A. In a terrible way. I wrote a report for UNESCO about the very marked increase in anxiety, stress, sadness and depression, precisely due to the social isolation of the pandemic, and often coupled with a sense of guilt. I read that if the first or second wave did not abate it was because adolescents did not comply with the rules. I don’t know if they complied or not, but many adults didn’t either. This sensation of guilt made them feel bad because they thought: “I can’t go out, I can’t socialize and on top of that it seems that I am also to blame.”

Q. Teenagers have a different sleep schedule. What is the biological reason for this difference, compared to the other stages of life?

A. The biological explanation is that there is a delay in the production of the hormone melatonin, which is what makes us sleepy at night. This cycle is delayed by a couple of hours on average when we reach adolescence. We don’t know why this happens, but there are several hypotheses. This is very important in education, as adjusting classes to their rhythm would mean them starting a little later. At the very least they should not be doing the most demanding subjects first thing in the morning, because the brain has not woken up yet, biologically speaking.

Q. Generation after generation rants that young people are becoming more and more irresponsible, immature and selfish. Why?

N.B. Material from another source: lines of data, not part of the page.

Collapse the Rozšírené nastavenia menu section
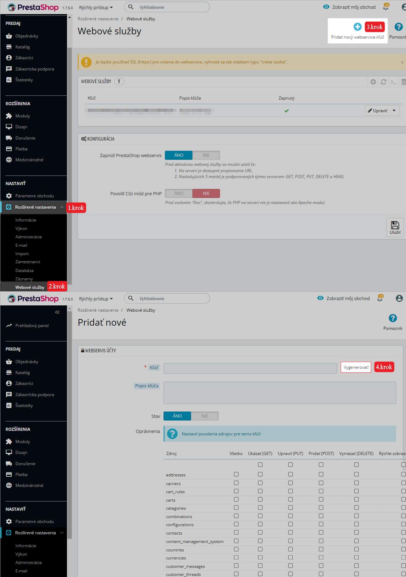The image size is (406, 577). tap(62, 207)
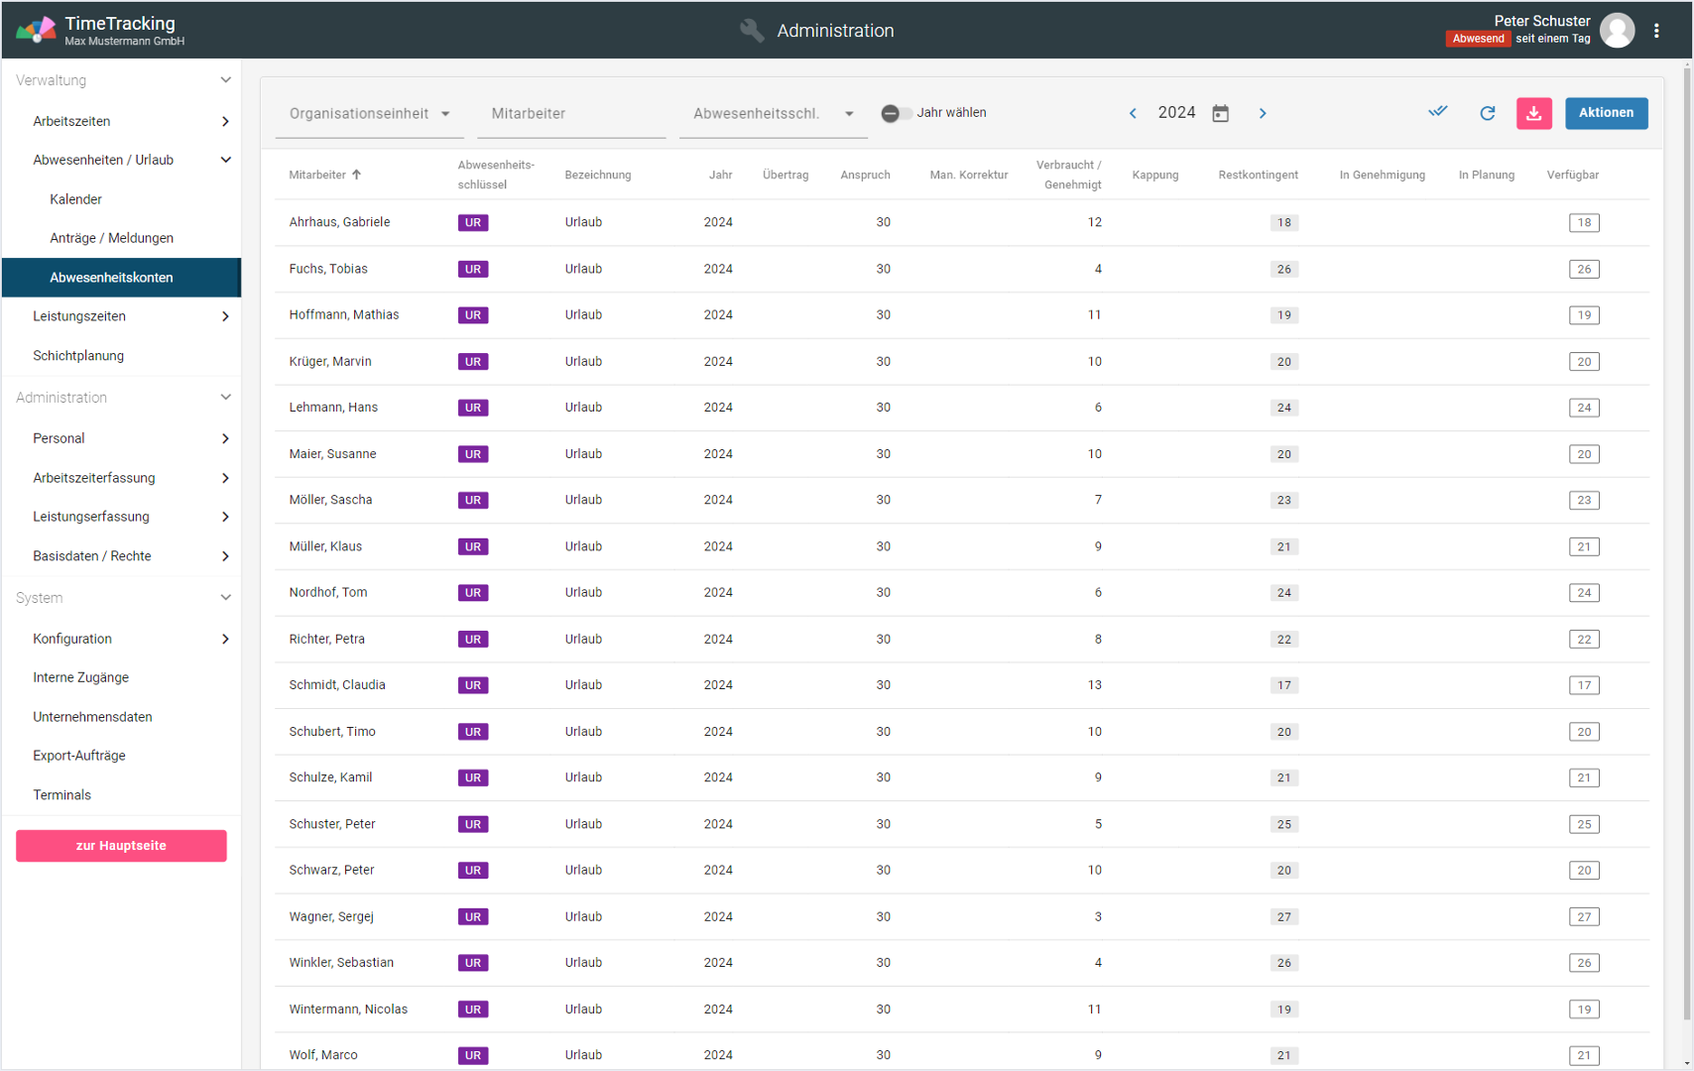Open the calendar year picker icon
Viewport: 1694px width, 1071px height.
click(x=1221, y=113)
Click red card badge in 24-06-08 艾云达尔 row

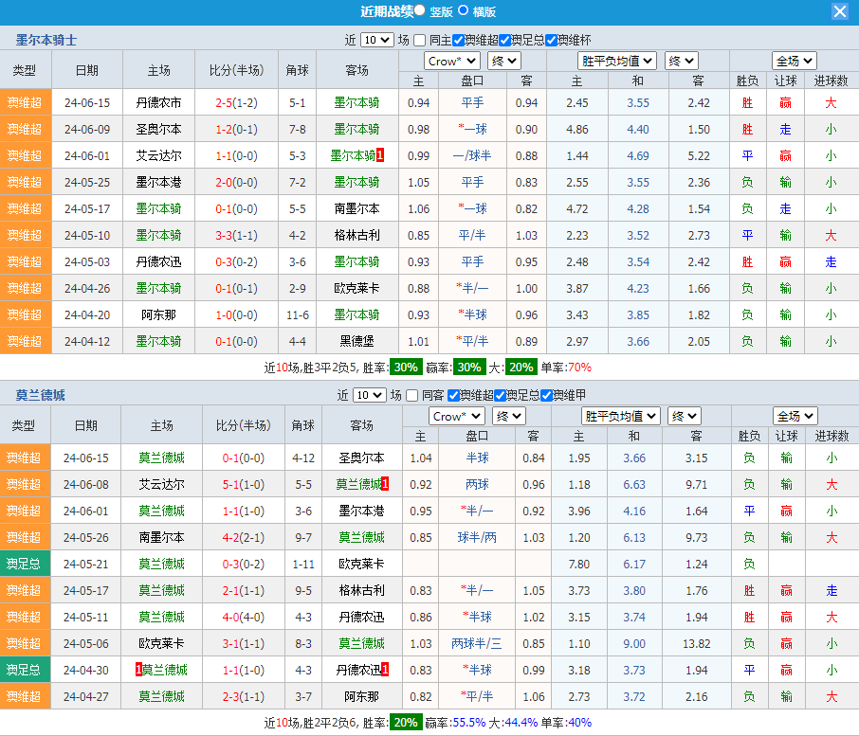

A. Even the Ancient Greeks said this, and it’s just not possible that teenagers have got progressively worse since then, because we would have gone extinct centuries ago. The adult brain makes it difficult for us to understand teenagers because our brains are very linear. All the stupid things we did as teenagers are practically forgotten, and we remember only those key moments that led us to become what we are today. That makes it difficult for us to understand teenagers and that’s why they seem to be getting worse.